==== Records for the exercise ====

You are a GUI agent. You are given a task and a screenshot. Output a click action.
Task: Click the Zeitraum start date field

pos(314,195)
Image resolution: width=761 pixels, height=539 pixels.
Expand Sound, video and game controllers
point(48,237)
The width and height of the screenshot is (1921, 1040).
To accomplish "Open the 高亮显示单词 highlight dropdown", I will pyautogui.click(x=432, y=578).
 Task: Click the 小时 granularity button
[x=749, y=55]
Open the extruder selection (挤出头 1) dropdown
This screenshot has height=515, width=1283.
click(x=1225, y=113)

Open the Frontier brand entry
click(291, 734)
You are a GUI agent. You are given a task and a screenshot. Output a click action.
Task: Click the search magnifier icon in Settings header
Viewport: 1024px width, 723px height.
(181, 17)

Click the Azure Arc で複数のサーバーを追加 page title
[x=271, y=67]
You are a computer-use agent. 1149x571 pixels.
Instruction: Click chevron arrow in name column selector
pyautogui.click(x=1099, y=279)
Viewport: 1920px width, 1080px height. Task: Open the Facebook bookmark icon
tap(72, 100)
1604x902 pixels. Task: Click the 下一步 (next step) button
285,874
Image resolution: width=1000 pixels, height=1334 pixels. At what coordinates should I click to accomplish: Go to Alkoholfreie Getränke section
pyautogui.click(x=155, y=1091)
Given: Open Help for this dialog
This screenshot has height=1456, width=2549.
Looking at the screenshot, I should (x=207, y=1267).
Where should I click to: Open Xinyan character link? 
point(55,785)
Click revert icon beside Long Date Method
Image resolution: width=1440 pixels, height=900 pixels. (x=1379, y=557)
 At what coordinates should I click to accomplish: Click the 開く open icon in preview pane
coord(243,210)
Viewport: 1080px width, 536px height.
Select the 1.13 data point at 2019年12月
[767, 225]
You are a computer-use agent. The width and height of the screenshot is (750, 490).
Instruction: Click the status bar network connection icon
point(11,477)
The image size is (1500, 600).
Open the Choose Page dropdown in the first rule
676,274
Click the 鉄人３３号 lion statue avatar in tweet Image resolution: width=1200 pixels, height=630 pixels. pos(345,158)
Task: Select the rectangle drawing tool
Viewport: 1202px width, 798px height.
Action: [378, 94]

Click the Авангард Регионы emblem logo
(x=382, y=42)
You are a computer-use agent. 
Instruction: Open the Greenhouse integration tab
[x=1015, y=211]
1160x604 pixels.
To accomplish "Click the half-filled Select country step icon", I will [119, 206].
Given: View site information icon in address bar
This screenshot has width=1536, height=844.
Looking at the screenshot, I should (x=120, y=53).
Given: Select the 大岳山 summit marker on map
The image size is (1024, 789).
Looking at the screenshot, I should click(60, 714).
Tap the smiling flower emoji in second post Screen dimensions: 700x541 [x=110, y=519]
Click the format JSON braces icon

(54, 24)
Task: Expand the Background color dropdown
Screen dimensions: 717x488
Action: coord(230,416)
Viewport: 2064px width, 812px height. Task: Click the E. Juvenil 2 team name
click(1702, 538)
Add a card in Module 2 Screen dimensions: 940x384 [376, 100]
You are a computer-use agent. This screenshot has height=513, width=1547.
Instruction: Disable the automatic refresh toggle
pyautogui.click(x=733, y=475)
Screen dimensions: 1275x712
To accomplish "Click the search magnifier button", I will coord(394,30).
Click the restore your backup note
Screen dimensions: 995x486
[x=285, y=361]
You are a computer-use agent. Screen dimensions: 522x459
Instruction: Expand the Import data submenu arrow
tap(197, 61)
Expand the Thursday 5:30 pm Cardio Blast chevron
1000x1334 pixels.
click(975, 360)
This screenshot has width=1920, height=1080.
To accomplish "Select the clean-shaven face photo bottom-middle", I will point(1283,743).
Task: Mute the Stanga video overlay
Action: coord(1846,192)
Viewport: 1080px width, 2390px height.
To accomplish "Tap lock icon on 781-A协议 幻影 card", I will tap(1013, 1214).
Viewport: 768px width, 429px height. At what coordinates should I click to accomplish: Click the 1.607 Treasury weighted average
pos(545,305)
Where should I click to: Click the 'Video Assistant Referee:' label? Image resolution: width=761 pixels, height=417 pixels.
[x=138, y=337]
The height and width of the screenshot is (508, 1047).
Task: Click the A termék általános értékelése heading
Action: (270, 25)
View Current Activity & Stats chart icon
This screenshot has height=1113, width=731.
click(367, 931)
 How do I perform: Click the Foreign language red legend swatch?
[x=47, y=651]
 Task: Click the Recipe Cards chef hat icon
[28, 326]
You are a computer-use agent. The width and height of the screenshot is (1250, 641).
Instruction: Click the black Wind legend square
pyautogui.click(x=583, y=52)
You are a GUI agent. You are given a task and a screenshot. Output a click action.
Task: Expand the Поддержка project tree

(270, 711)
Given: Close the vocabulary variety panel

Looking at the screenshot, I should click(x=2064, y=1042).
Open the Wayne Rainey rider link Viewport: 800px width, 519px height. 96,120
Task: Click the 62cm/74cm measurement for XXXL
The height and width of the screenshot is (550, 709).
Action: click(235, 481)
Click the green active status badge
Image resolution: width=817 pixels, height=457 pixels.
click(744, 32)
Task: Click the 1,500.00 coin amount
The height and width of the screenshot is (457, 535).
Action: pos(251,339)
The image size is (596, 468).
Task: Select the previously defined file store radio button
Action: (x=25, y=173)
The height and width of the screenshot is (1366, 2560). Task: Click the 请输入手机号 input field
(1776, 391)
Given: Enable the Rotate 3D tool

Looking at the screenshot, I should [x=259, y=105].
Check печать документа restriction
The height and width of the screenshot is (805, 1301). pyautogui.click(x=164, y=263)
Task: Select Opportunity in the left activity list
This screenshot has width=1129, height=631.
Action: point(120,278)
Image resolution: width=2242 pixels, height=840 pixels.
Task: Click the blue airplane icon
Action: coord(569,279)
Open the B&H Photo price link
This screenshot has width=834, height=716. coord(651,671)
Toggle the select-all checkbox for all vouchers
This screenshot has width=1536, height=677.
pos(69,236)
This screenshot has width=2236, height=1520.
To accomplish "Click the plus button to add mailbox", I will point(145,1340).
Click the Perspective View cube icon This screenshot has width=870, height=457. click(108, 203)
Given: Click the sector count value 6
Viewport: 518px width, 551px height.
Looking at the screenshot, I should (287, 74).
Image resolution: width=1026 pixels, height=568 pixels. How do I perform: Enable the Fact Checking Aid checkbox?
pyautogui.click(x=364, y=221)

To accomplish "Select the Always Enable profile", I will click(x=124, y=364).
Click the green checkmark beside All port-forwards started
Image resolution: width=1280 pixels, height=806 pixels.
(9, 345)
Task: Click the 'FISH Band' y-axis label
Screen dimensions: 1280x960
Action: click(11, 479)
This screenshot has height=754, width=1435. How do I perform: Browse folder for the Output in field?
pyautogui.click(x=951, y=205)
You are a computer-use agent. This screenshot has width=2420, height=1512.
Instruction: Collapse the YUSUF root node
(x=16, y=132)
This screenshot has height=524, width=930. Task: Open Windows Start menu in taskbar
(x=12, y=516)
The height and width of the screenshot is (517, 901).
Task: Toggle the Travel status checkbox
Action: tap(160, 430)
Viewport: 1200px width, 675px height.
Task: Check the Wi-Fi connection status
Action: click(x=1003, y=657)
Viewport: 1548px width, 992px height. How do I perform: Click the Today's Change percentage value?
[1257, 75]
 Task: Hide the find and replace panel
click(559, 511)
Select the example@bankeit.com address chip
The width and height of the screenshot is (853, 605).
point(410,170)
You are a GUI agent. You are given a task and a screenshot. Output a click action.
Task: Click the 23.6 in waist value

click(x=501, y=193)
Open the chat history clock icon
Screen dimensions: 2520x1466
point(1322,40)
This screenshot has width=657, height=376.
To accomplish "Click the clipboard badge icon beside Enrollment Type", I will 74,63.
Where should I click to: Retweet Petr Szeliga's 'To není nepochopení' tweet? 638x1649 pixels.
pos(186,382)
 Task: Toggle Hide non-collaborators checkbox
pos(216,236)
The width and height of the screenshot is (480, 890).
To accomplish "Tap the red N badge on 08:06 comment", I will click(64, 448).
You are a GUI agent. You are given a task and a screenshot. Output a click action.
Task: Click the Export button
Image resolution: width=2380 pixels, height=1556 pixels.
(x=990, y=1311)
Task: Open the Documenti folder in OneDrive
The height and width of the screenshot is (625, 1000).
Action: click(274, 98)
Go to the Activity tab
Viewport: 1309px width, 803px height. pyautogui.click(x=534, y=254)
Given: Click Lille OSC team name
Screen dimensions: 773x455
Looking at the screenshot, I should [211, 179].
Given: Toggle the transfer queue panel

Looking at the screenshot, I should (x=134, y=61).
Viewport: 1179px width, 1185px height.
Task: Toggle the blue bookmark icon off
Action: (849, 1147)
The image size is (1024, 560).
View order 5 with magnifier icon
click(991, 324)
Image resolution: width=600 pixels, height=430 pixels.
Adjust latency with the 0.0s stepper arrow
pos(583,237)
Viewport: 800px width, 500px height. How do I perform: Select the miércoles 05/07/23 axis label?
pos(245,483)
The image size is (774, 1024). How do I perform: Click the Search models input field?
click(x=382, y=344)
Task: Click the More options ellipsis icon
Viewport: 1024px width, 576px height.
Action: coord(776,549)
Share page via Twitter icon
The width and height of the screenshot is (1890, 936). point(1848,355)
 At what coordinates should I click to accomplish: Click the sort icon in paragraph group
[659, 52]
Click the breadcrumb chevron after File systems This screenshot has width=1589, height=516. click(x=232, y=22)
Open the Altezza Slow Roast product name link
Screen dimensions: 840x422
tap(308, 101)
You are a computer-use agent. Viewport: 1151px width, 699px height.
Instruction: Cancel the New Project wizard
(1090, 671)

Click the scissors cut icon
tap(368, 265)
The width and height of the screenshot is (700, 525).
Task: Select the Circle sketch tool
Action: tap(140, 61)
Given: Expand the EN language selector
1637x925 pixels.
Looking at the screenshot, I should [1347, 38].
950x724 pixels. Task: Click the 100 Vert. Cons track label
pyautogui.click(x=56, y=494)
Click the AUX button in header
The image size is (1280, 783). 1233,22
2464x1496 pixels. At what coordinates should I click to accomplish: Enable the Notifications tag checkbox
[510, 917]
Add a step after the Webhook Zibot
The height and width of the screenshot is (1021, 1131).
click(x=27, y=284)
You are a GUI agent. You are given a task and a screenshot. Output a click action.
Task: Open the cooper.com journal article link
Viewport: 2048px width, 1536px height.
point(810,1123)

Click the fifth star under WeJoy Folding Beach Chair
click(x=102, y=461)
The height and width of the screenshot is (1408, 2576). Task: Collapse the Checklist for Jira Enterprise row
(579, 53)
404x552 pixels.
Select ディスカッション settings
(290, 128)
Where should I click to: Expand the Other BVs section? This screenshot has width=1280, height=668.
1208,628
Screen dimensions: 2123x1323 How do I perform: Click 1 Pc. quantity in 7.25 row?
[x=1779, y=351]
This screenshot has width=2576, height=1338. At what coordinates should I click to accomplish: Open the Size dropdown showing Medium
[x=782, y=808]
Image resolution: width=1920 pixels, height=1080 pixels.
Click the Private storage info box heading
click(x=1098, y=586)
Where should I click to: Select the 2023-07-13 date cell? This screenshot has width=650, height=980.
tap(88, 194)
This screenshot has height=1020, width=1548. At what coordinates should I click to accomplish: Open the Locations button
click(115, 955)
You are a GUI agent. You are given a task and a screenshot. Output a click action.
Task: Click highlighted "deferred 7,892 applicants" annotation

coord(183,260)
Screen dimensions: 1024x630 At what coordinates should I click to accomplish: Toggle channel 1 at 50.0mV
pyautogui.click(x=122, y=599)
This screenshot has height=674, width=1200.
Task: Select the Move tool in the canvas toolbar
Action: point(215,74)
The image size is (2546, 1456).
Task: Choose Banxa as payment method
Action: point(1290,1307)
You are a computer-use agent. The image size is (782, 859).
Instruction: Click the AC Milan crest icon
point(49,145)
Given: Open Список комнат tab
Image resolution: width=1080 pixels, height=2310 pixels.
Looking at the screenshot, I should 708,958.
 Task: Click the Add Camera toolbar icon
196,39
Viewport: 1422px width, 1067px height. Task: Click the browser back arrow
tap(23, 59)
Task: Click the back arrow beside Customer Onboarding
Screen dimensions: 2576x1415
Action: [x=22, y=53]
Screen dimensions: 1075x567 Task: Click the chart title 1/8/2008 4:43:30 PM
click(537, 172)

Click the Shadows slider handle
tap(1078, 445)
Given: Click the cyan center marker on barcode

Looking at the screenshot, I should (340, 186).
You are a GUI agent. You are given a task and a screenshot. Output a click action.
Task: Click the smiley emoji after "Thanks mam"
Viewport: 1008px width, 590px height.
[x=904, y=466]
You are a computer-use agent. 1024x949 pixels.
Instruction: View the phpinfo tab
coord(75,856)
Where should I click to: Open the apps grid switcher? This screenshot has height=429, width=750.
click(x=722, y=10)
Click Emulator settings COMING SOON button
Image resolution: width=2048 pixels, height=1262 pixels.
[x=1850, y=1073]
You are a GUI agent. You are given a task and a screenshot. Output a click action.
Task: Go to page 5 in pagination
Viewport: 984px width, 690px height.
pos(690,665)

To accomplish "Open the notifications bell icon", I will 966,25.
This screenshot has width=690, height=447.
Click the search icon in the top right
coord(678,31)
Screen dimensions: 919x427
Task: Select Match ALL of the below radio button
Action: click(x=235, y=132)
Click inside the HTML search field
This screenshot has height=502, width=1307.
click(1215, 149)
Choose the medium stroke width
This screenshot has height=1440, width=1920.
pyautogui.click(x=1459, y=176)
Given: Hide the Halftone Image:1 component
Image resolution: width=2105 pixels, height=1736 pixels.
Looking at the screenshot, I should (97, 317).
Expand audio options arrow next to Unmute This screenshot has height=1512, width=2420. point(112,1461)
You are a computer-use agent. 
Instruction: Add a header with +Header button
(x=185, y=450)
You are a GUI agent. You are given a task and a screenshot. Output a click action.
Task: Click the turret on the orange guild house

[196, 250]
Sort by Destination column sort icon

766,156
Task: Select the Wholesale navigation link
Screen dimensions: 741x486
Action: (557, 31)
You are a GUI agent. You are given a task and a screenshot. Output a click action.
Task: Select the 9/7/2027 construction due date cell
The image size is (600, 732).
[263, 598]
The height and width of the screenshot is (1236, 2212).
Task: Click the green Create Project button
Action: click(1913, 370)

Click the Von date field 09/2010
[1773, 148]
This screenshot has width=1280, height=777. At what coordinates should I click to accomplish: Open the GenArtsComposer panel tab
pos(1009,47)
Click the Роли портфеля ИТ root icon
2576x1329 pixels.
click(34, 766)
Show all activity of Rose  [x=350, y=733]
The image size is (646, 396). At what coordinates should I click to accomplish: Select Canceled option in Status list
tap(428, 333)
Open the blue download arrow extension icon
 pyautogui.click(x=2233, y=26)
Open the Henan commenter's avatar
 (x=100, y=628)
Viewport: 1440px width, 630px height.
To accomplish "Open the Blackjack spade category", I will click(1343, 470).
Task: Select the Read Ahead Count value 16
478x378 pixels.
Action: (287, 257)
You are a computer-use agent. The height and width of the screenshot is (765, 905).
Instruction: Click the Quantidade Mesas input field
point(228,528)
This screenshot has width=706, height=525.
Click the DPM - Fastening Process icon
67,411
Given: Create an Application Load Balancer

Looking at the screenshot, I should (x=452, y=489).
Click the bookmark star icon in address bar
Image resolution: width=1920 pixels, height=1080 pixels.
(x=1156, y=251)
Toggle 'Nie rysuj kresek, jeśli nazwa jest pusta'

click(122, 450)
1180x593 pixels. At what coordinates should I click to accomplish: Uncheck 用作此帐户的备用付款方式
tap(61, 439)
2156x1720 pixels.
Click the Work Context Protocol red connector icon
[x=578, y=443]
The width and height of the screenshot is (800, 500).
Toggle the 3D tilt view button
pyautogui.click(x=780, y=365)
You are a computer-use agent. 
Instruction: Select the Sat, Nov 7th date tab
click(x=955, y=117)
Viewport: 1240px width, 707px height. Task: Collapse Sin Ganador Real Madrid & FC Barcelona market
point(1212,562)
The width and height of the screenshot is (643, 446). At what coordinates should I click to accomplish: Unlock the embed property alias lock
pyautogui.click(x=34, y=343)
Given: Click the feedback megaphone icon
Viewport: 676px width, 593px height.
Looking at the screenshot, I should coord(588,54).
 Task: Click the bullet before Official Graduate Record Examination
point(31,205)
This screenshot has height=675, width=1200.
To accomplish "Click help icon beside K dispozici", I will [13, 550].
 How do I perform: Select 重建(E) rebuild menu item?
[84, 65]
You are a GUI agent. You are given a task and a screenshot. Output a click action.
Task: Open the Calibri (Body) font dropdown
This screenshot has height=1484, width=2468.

====

The problem:
Rewrite the material from the line containing "Viewport: 1548px width, 992px" through the line containing "will click(64, 448).", inclusive, replacing "Toggle" with "Switch" and leaving everything else unchanged.

Full answer:
Viewport: 1548px width, 992px height. How do I perform: Click the Today's Change percentage value?
[1257, 75]
 Task: Hide the find and replace panel
click(559, 511)
Select the example@bankeit.com address chip
The width and height of the screenshot is (853, 605).
point(410,170)
You are a GUI agent. You are given a task and a screenshot. Output a click action.
Task: Click the 23.6 in waist value

click(x=501, y=193)
Open the chat history clock icon
Screen dimensions: 2520x1466
point(1322,40)
This screenshot has width=657, height=376.
To accomplish "Click the clipboard badge icon beside Enrollment Type", I will 74,63.
Where should I click to: Retweet Petr Szeliga's 'To není nepochopení' tweet? 638x1649 pixels.
pos(186,382)
 Task: Switch Hide non-collaborators checkbox
pos(216,236)
The width and height of the screenshot is (480, 890).
To accomplish "Tap the red N badge on 08:06 comment", I will click(64, 448).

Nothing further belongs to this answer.